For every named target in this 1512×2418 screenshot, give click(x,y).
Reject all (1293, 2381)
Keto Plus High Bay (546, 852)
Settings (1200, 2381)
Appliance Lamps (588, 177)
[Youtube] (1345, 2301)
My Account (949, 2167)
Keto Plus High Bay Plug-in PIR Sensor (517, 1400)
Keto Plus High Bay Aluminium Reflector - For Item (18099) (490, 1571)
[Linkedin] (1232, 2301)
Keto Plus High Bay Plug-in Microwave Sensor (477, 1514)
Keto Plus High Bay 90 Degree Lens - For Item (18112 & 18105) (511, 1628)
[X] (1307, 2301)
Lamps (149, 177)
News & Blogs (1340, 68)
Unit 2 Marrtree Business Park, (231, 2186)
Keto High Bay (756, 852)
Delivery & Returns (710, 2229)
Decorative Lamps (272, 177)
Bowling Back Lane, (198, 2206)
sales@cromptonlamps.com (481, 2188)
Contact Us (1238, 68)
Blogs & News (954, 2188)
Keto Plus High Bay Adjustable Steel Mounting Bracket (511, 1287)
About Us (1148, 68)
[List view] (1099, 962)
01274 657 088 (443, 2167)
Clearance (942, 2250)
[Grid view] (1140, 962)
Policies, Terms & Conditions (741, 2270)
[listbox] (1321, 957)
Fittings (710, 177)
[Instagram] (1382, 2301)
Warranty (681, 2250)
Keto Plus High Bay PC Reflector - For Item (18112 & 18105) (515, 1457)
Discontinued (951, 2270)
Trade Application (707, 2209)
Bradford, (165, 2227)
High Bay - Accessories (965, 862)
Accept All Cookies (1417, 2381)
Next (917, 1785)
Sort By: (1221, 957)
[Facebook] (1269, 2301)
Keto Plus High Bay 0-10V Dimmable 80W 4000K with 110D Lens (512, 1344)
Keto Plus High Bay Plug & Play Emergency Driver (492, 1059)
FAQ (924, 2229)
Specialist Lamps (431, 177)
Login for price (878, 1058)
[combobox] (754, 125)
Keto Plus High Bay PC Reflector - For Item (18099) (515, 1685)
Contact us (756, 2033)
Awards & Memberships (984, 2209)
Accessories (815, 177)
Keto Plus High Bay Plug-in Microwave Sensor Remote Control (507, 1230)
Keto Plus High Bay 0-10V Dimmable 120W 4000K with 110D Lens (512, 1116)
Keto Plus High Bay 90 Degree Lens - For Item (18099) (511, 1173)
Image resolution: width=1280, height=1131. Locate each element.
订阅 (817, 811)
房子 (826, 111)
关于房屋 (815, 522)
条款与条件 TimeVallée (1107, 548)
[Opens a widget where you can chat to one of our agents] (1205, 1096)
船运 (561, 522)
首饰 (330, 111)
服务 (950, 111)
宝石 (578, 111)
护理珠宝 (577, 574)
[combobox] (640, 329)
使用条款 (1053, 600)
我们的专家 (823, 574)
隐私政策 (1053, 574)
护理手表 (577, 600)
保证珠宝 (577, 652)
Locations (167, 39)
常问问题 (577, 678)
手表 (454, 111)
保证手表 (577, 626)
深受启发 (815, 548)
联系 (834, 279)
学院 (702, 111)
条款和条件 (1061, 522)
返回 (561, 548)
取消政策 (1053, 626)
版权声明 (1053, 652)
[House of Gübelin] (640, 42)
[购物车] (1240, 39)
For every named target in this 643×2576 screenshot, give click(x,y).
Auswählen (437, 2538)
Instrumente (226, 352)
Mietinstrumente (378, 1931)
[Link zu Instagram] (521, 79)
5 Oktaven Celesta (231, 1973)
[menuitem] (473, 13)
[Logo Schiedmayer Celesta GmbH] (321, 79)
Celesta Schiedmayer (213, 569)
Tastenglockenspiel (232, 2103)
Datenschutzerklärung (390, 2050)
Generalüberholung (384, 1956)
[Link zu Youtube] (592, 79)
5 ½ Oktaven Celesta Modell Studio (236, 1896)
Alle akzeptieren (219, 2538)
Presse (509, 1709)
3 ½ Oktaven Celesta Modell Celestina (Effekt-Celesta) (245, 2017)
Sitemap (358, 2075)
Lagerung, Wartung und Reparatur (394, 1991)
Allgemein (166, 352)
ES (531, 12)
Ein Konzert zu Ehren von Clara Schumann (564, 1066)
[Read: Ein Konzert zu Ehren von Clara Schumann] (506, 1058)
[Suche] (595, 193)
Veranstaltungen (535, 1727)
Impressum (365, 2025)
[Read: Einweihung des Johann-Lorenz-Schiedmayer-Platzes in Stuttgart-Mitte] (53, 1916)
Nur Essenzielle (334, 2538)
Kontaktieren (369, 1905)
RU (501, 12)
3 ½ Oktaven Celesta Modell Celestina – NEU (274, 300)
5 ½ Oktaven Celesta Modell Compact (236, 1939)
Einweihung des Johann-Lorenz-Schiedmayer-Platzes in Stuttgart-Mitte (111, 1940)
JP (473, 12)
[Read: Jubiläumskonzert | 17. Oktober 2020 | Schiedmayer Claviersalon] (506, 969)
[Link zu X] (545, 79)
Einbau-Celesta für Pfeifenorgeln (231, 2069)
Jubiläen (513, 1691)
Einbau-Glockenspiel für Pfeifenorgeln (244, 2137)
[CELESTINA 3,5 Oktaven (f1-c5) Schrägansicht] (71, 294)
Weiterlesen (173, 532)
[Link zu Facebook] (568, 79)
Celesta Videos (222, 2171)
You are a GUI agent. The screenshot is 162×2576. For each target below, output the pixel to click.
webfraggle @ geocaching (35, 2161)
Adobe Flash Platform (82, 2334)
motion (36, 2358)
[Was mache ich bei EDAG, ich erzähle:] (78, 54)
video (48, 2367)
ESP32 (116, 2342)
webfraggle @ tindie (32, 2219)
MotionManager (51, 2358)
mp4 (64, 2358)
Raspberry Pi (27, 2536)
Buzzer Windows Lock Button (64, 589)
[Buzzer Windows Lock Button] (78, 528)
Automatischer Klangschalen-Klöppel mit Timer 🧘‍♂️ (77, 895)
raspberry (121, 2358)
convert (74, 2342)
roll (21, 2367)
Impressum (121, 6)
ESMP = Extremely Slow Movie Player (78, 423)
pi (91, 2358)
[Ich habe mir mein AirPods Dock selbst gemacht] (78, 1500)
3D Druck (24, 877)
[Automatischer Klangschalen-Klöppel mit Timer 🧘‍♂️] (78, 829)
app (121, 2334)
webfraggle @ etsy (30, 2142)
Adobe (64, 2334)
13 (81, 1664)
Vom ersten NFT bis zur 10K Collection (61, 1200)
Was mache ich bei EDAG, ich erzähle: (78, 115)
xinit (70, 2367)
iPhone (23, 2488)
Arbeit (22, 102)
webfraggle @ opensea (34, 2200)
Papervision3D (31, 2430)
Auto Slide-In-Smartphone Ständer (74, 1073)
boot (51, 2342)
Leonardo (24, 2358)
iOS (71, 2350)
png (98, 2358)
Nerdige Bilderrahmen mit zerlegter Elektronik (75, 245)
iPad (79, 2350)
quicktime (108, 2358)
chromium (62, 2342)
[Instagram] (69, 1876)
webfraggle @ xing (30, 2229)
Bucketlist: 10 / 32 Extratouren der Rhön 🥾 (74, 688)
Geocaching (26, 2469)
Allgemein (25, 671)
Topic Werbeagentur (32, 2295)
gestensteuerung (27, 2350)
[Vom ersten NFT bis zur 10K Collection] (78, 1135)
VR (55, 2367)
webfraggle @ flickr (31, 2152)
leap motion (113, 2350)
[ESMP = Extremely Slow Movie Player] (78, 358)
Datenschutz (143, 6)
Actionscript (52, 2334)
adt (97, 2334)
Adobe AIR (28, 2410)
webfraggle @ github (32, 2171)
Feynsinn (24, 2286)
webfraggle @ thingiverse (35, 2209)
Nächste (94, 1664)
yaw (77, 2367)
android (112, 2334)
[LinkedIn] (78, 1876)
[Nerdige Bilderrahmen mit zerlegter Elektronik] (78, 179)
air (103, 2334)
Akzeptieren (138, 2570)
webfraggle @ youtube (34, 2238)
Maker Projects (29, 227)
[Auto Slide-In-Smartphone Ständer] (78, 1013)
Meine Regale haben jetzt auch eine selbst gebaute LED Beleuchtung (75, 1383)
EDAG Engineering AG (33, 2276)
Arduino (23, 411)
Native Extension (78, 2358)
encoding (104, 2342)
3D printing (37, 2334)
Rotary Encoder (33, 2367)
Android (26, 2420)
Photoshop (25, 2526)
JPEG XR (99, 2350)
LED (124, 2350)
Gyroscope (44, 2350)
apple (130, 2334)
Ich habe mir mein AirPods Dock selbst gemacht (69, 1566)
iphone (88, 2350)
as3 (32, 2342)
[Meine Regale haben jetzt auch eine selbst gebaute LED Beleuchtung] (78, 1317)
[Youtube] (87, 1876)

» Exercise: Copy range, inclusive: the line holding "Jubiläen (513, 1691)" to the line holding "webfraggle @ xing (30, 2229)". Reproduce exactly those lines of the records above and no others.

» Your solution:
Jubiläen (513, 1691)
Einbau-Glockenspiel für Pfeifenorgeln (244, 2137)
[CELESTINA 3,5 Oktaven (f1-c5) Schrägansicht] (71, 294)
Weiterlesen (173, 532)
[Link zu Facebook] (568, 79)
Celesta Videos (222, 2171)
You are a GUI agent. The screenshot is 162×2576. For each target below, output the pixel to click.
webfraggle @ geocaching (35, 2161)
Adobe Flash Platform (82, 2334)
motion (36, 2358)
[Was mache ich bei EDAG, ich erzähle:] (78, 54)
video (48, 2367)
ESP32 (116, 2342)
webfraggle @ tindie (32, 2219)
MotionManager (51, 2358)
mp4 (64, 2358)
Raspberry Pi (27, 2536)
Buzzer Windows Lock Button (64, 589)
[Buzzer Windows Lock Button] (78, 528)
Automatischer Klangschalen-Klöppel mit Timer 🧘‍♂️ (77, 895)
raspberry (121, 2358)
convert (74, 2342)
roll (21, 2367)
Impressum (121, 6)
ESMP = Extremely Slow Movie Player (78, 423)
pi (91, 2358)
[Ich habe mir mein AirPods Dock selbst gemacht] (78, 1500)
3D Druck (24, 877)
[Automatischer Klangschalen-Klöppel mit Timer 🧘‍♂️] (78, 829)
app (121, 2334)
webfraggle @ etsy (30, 2142)
Adobe (64, 2334)
13 (81, 1664)
Vom ersten NFT bis zur 10K Collection (61, 1200)
Was mache ich bei EDAG, ich erzähle: (78, 115)
xinit (70, 2367)
iPhone (23, 2488)
Arbeit (22, 102)
webfraggle @ opensea (34, 2200)
Papervision3D (31, 2430)
Auto Slide-In-Smartphone Ständer (74, 1073)
boot (51, 2342)
Leonardo (24, 2358)
iOS (71, 2350)
png (98, 2358)
Nerdige Bilderrahmen mit zerlegter Elektronik (75, 245)
iPad (79, 2350)
quicktime (108, 2358)
chromium (62, 2342)
[Instagram] (69, 1876)
webfraggle @ xing (30, 2229)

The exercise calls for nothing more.